These general principles provided by the judge are of fundamental importance in Belgian administrative law, given the absence of codified administrative law and the multitude of texts that coexist not only at the federal level, but also at the level of the federated entities (Regions and Communities).
- 46. Criteria and methods of judicial review
It is important to point out that, in view of the separation of powers, the administrative high court can never substitute its assessment for that of the administrative authority. When acting within the scope of its discretion, the Council of State may, at most, censure a manifest error of assessment or a decision that is manifestly disproportionate or manifestly unreasonable.
The legal supervision exercised by the Council of State on individual administrative acts and regulations pertains both to external legality (jurisdiction, process of preparation, force) and internal legality (object, motive and purpose).
The scrutiny of grounds more particularly pertains both to grounds in law (legal basis) and to grounds in fact (substantive accuracy, legal classification and evaluation of the facts).
The question as to whether it is up to the court hearing a case of misuse of power to balance the interests is controversial.
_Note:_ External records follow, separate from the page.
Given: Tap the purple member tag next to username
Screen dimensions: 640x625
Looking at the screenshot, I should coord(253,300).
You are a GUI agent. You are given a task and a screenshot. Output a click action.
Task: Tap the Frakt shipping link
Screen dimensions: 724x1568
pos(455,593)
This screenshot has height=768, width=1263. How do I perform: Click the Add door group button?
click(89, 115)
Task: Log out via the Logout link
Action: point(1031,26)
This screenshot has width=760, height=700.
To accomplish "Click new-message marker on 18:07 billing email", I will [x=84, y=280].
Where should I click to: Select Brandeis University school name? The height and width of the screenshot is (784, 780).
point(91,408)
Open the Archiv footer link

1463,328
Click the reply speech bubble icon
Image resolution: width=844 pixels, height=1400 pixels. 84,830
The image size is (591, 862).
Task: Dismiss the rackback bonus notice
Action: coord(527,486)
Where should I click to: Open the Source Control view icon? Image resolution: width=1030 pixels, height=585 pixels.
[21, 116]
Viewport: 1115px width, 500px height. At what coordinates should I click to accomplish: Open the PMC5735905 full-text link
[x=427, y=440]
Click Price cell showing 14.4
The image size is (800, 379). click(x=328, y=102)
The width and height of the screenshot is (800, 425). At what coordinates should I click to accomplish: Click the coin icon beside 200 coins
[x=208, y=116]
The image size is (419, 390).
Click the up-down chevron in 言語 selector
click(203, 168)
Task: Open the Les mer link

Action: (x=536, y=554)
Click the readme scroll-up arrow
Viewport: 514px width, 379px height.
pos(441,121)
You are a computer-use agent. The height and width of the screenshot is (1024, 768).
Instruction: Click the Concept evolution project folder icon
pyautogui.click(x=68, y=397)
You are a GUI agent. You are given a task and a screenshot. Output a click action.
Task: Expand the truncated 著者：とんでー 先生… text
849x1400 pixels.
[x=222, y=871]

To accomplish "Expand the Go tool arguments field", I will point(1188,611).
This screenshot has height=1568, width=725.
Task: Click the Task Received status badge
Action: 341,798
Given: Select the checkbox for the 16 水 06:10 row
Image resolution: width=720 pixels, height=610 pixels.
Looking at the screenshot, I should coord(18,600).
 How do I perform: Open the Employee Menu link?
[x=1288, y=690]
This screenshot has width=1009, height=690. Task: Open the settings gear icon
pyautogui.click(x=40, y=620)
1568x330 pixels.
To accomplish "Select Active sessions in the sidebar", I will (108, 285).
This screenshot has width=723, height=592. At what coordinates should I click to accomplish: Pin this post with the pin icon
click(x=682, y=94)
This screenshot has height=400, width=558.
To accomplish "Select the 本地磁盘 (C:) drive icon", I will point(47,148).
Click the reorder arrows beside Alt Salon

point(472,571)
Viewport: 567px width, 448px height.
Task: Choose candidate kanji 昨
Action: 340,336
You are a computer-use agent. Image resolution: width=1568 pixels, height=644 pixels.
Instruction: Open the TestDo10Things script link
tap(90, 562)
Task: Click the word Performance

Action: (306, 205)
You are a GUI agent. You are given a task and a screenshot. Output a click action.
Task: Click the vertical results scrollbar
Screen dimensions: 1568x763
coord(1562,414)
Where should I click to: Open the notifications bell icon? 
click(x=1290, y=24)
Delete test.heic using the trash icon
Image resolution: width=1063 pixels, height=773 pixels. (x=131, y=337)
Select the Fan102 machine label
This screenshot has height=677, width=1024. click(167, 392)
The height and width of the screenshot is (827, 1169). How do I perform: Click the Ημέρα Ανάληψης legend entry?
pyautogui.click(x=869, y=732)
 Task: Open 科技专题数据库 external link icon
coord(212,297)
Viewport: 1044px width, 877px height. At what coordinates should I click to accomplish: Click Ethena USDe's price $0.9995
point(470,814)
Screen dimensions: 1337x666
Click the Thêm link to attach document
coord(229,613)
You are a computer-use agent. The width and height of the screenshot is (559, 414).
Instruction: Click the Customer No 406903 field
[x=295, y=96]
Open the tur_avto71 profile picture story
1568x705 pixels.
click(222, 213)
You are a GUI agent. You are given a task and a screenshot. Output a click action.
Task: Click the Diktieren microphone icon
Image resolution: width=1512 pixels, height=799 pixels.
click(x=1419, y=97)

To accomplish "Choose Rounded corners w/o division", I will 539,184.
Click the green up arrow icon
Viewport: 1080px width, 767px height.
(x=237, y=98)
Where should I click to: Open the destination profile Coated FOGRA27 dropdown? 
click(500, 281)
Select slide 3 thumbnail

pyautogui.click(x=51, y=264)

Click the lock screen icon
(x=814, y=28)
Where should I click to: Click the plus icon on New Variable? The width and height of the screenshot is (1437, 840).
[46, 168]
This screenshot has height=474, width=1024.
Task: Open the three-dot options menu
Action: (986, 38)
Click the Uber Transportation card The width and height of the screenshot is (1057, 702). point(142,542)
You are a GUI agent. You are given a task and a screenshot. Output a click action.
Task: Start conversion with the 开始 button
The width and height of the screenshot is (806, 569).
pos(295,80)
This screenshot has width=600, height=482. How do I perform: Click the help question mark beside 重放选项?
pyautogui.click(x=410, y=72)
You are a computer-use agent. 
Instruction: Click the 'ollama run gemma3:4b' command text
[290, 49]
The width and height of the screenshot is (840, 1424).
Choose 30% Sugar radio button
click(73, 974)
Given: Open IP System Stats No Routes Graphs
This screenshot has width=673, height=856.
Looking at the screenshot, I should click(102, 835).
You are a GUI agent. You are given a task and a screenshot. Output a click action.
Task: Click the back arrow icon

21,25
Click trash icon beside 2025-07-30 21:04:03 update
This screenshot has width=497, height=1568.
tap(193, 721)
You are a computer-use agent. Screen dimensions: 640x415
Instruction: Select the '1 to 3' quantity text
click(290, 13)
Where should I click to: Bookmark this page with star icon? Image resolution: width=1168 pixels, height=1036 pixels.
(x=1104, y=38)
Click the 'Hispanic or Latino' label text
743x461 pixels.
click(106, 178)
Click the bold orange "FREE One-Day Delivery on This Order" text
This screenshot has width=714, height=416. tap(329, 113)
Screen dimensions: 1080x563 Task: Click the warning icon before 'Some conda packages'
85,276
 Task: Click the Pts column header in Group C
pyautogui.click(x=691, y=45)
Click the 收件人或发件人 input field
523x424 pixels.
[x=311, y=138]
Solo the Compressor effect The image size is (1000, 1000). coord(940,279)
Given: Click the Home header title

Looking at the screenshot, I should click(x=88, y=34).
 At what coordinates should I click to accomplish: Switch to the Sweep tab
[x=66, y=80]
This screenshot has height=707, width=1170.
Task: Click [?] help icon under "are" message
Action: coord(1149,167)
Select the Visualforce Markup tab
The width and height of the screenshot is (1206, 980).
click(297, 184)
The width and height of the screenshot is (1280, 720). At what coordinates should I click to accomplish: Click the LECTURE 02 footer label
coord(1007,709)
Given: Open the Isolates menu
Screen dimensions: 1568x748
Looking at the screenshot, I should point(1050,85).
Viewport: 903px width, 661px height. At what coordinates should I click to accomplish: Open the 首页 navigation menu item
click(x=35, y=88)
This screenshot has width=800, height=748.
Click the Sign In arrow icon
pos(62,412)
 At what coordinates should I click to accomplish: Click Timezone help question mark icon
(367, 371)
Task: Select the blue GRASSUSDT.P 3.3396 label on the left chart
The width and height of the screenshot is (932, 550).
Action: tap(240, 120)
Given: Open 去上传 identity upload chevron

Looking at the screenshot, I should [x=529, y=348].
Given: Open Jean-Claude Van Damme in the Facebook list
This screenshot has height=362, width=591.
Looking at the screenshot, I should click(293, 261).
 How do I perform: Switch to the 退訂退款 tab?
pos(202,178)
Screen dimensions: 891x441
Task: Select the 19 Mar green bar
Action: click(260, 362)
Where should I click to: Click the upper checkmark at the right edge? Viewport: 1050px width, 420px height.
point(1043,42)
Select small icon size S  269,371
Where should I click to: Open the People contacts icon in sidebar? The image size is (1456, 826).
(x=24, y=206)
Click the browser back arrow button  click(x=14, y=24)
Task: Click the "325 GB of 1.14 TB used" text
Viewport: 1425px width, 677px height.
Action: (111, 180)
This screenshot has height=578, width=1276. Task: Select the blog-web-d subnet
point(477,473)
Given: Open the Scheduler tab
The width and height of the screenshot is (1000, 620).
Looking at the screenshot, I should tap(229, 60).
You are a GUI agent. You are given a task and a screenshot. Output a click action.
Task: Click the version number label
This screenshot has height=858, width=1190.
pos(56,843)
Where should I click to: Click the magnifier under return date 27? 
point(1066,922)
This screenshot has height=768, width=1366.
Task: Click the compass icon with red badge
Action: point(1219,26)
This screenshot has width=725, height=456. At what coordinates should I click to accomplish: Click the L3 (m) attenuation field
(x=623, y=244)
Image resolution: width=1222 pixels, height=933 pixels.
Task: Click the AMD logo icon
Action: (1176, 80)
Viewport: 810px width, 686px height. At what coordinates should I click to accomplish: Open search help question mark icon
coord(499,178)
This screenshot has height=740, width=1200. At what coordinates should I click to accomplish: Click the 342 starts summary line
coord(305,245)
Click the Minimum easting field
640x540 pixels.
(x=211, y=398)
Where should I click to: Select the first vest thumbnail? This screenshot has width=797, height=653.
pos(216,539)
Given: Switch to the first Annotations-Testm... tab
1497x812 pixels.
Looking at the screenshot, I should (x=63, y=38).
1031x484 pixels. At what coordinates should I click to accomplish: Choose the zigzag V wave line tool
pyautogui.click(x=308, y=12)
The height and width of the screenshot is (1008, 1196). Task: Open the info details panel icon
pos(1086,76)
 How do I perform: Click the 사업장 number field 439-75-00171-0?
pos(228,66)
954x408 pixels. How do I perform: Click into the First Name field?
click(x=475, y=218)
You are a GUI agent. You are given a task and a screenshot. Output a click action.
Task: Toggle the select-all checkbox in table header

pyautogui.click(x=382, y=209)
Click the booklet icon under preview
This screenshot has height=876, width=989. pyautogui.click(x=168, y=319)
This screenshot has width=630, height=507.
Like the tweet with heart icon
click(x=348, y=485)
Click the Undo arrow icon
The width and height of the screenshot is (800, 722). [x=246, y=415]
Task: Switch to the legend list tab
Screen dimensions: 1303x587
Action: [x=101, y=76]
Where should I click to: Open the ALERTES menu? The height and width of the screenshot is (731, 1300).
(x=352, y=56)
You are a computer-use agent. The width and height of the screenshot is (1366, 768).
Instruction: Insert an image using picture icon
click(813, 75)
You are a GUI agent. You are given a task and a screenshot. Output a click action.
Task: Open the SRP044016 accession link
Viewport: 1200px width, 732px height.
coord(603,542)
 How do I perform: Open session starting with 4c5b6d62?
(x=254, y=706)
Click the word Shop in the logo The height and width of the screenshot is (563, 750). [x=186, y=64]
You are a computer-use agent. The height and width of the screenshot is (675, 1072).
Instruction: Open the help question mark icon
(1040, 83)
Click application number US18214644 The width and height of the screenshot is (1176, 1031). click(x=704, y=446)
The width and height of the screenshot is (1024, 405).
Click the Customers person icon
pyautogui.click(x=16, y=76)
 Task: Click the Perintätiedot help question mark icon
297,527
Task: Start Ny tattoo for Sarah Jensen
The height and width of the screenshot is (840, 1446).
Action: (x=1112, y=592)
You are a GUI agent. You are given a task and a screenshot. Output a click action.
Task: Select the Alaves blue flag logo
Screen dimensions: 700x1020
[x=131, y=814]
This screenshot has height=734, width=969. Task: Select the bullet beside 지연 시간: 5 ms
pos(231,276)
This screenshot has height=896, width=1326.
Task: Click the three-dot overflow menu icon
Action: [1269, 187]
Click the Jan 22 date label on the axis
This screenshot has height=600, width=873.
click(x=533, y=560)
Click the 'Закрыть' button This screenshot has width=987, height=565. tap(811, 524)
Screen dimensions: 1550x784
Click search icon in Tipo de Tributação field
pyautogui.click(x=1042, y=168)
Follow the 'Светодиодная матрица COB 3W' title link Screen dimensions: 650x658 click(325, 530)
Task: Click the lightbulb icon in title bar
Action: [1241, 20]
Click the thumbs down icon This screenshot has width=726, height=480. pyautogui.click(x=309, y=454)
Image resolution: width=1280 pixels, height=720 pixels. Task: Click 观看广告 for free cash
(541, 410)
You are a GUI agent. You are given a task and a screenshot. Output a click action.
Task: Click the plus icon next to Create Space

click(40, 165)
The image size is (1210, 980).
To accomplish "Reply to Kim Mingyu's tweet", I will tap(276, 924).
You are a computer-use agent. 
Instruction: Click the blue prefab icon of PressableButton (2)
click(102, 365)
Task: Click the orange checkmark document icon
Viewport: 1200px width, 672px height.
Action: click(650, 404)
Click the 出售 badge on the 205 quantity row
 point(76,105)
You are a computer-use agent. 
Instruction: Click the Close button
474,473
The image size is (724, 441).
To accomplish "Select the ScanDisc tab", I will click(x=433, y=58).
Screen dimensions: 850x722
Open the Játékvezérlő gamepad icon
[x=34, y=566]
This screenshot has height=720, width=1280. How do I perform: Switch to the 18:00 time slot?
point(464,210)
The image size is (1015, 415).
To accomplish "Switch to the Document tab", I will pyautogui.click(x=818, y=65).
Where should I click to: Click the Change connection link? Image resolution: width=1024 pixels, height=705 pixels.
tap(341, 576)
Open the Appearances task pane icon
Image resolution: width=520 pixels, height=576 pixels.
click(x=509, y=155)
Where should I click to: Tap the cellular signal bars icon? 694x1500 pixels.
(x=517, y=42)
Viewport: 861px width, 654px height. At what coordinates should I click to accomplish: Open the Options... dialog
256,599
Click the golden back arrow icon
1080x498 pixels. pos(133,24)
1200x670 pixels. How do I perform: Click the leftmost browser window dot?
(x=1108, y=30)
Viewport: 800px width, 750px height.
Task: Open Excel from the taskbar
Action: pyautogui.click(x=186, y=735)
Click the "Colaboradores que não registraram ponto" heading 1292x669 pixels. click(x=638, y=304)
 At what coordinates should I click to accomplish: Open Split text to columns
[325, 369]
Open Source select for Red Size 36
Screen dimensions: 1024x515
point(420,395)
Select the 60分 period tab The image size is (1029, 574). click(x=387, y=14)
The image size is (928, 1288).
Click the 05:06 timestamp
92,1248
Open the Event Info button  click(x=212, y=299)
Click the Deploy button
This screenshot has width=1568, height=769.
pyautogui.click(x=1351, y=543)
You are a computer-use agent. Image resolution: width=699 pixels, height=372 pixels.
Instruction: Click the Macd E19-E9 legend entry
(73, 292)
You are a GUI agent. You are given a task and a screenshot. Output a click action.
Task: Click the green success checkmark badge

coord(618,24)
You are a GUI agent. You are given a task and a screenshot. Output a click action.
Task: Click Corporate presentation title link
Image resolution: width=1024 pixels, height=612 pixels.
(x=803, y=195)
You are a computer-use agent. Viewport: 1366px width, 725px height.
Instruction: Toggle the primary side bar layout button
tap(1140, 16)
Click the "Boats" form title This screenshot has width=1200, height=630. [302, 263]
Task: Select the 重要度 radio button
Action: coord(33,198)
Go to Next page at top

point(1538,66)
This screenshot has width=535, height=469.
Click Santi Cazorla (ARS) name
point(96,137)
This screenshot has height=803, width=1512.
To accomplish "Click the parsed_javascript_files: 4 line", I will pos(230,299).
However, since the last reform of 2014, the balance of interests is expressly provided for in the case of summary proceedings (consolidated acts on the Council of State, Art. 17, § 2, paragraph 2).
The legal supervision exercised on administrative rulings and regulations by the judicial courts pursuant to Article 159 of the Constitution likewise pertains to both internal and external legality. Like the Council of State, the judicial courts and tribunals do not check the suitability of the administrative action.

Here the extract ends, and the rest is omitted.